Before Abraham was, I AM.

(St. John viii. 58)

The threat of God’s nearness and proximity are quite enough to unnerve, unhinge, and unsettle most men in all ages. There is something about human nature that is resistant, refractory, and recalcitrant to God and His Word. Most men treat the existence of God carelessly, incautiously, indifferently, or haughtily. Think about it. How many of you have heard a person say, I am spiritual but not religious. What that usually means is that he or she isn’t in the least bit interested in the intellectual pursuit of God, and is, rather, smugly and self-righteously self-contented. Evidently he’s got it all figured out and he doesn’t need to know more. If he goes on to describe the philosophy or theology that moves him, one soon learns that it amounts to nothing more than if it feels good, do it. Of course, such a philosophy of life is nothing more than adolescence write large onto the big screen of Western life, where the actors refuse to grow up and in which the success of the production depends upon the perfection of their immaturity.

Of course, Jesus meets all opposition to His visitation then and now with the words that read in this morning’s Gospel. Which of you convicts me of sin? And if I tell the truth, why do you not believe me? He who is of God, hears God’s words; therefore you do not hear, because you are not of God. (St. John viii. 46)  To be fair to post-modern nihilists, they have stopped caring about Jesus Christ because they are drenched, drowned, saturated, and soaked in the pagan culture which envelopes and enables them. But should their spiritual right to feel good, and do whatsoever pleases them be threatened by anything like Christ, they soon become the new Pharisees. They believe that freedom from the perceived threat of a Christianity that they think has only enslaved and oppressed the world, must be put down at all costs. What threatens them most is that there might just be one form of goodness and truth that is absolute and not relative, true and not false, right and not wrong. Who and what they fear most is Jesus.
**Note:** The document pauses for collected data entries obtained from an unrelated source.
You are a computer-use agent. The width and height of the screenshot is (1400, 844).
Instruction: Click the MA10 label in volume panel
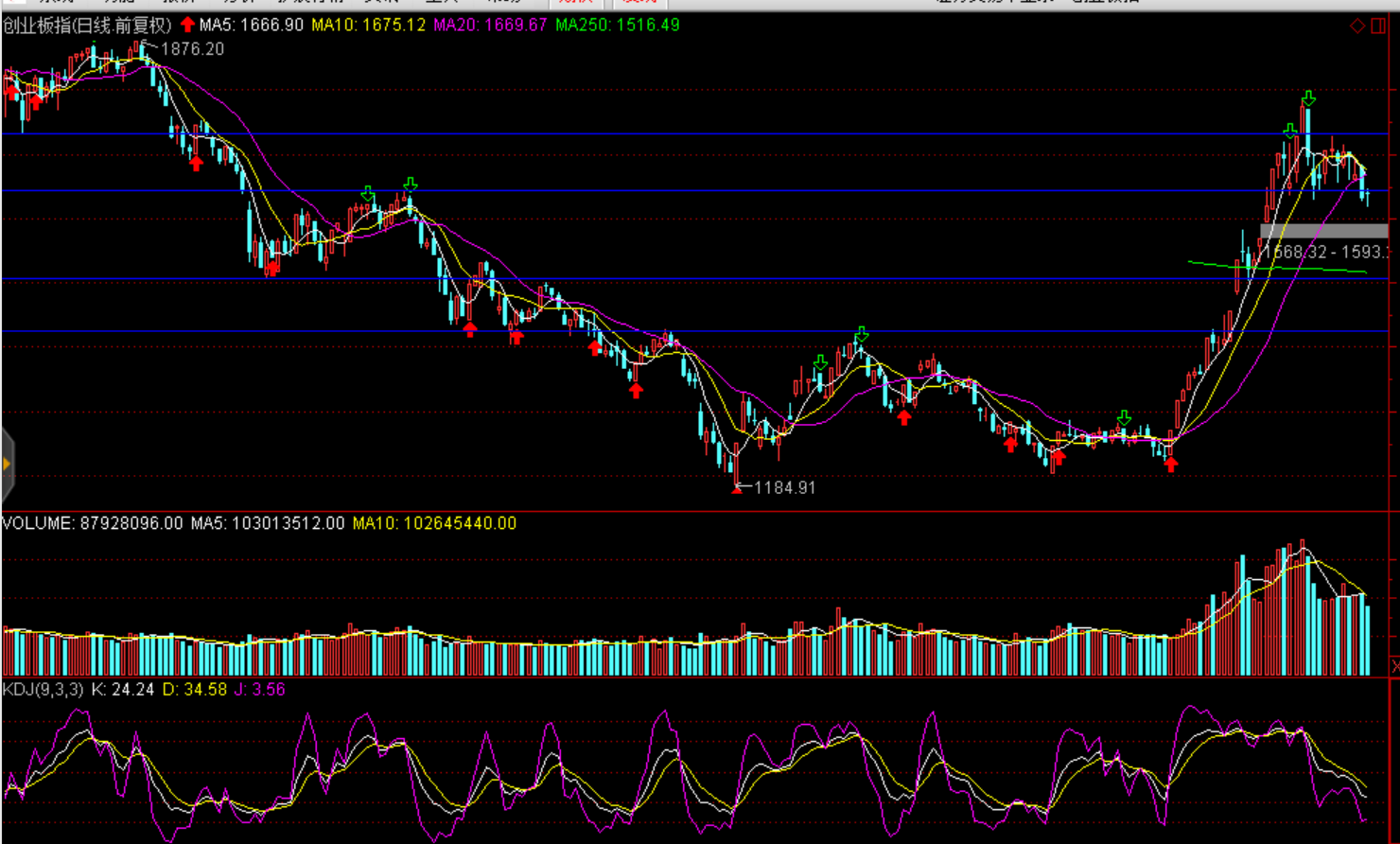tap(434, 523)
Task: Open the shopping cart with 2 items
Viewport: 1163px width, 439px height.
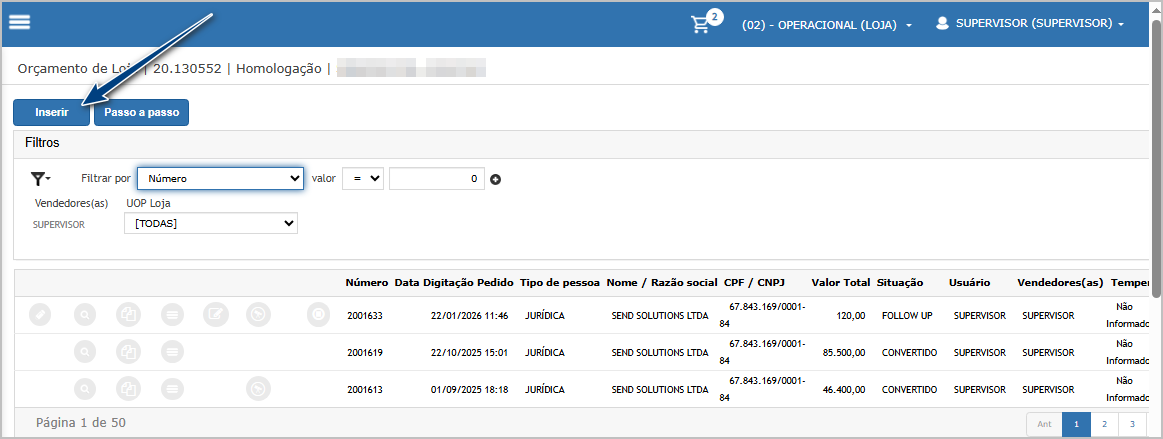Action: tap(701, 24)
So they are like the Pharisees in this morning’s Gospel who find Jesus Christ to be alien to their religion and their worship of false gods. Because they are so unacquainted with the Divine Goodness they must jump to condemnation and censure of it in God’s good world. Say we not well that thou art a Samaritan and hast a devil? (St. John viii. 48) Are we not correct in thinking that so much of Jesus Christ’s nature is alien, strange, foreign, and just too bizarre to command our allegiance and following? Are we not justified in feeling uncomfortable and irritated with so much of what Jesus said and did? And must that not mean that the problem is not with us but Him? This is how we convince ourselves that we need not hear and bear who Jesus says He is and what He asks of us. We pardon, excuse, and justify our failure to follow Him on the intellectual or emotional grounds that who He says He is and what He asks are beyond the reach of common sense.
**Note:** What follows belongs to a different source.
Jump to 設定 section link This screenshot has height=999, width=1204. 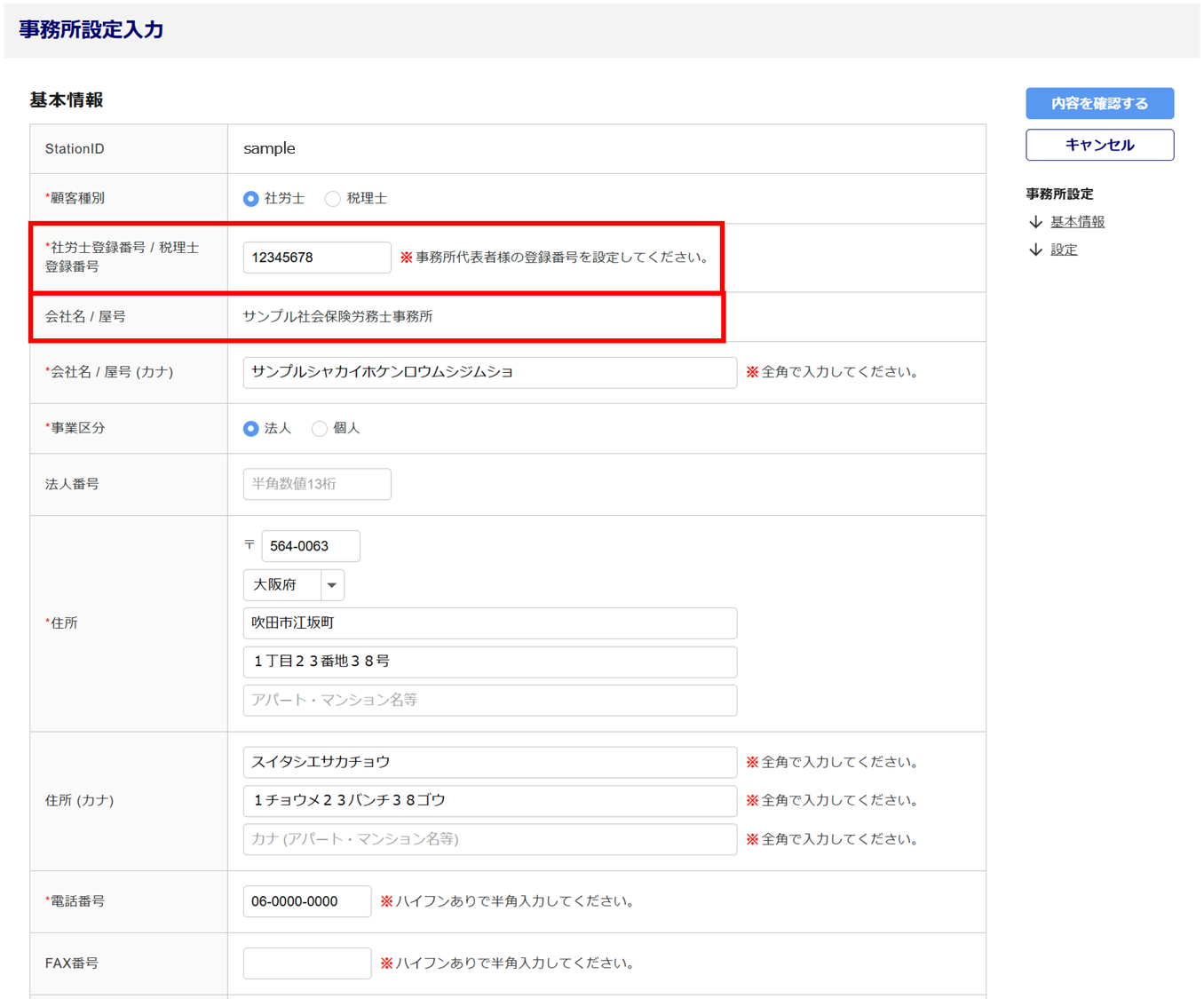(1064, 250)
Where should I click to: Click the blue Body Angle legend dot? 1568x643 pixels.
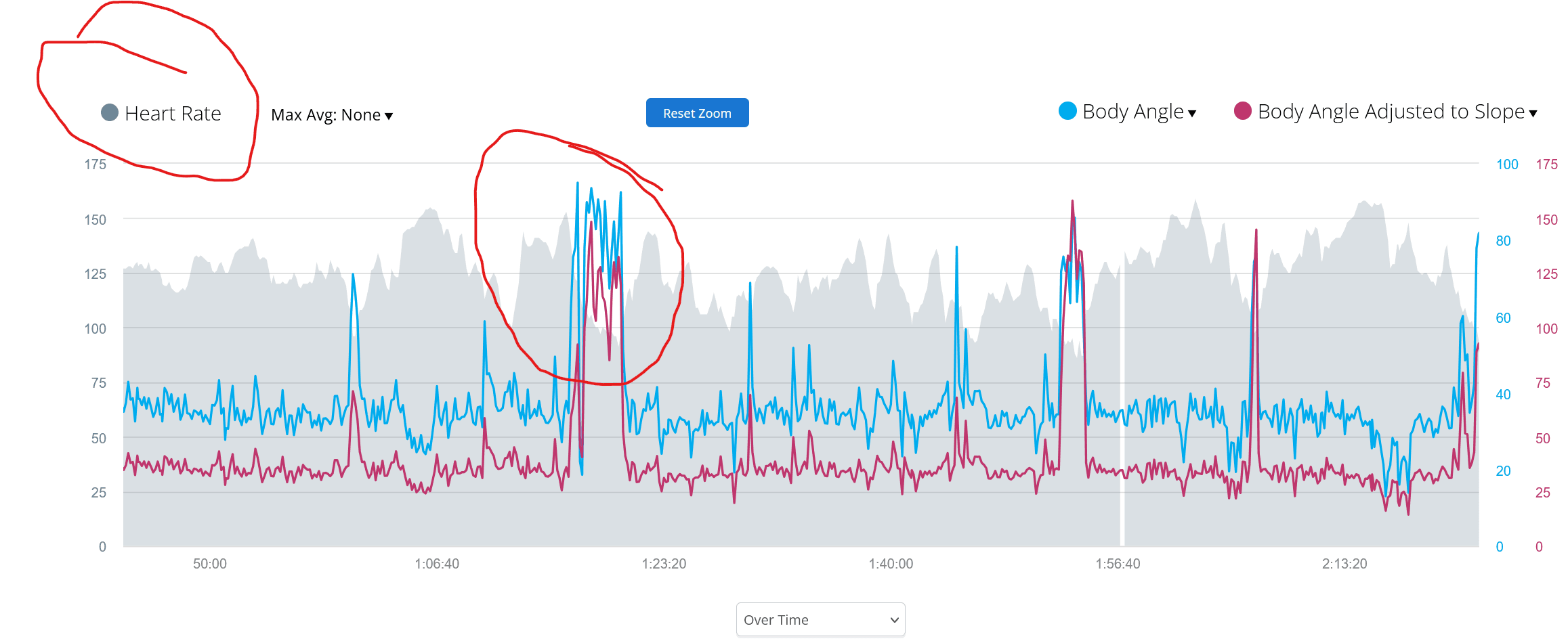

And, of course, technically speaking, we are right. Who He says He is and what He asks are beyond the reach of what most mortal men think makes sense! If who He says He is was within the scope of human intelligent creativity, we would have invented it long ago and saved ourselves. So the real question is this. Do we believe that He is who He says He is, and will we give Him what He asks of us? Jesus claims that God is His Father…[He] has come from God…that [he came] not of [himself], [but was] sent. (St. John viii. 42)The Pharisees can’t imagine that Jesus could ever be who He says He is, and so they condemn Him as demon-possessed.  Jesus answers, I have not a devil; but I honour my Father, and ye do dishonour me. And I seek not mine own glory: there is one that seeketh and judgeth. (St. John 8. 49-50) Jesus comes to honor all men with God the Father’s desire for their salvation. The Pharisees honor themselves and seek glory from men. Those who are sinking and going to decay boast most of how other men hold them in the highest esteem. Christ knows that pride and arrogance stand only to make a man not better but worse. What He offers, He has received from the Father, and honors it as what alone can touch human hearts and transform them with eternal glory. He is sent by the Father on a Divine Mission: My meat is to do the will of Him that sent me and to finish His work. (St. John iv. 34) What He will offer is something that the world has never before experienced in quite this way.

For it challenges our faith. Jesus claims that if a man keeps [His] saying, he shall never see death. (Ibid) What He promises to belief exceeds our wildest imagination. Our minds protest that He has gone too far. Now we know that thou hast a devil. Abraham is dead, and the prophets; and thou sayest, if a man keep my saying, he shall never taste of death. Art thou greater than our father Abraham, which is dead? and the prophets are dead: whom makest thou thyself? (St. John viii. 52-53) The Pharisees so much as say, You are a man, Jesus of Nazareth, and when you die, your words will die with you. Abraham and the prophets are all dead. And their words have died with them. Indeed the words that they spoke, like those that you speak, die. And so we cannot believe that your words will ensure our everlasting life.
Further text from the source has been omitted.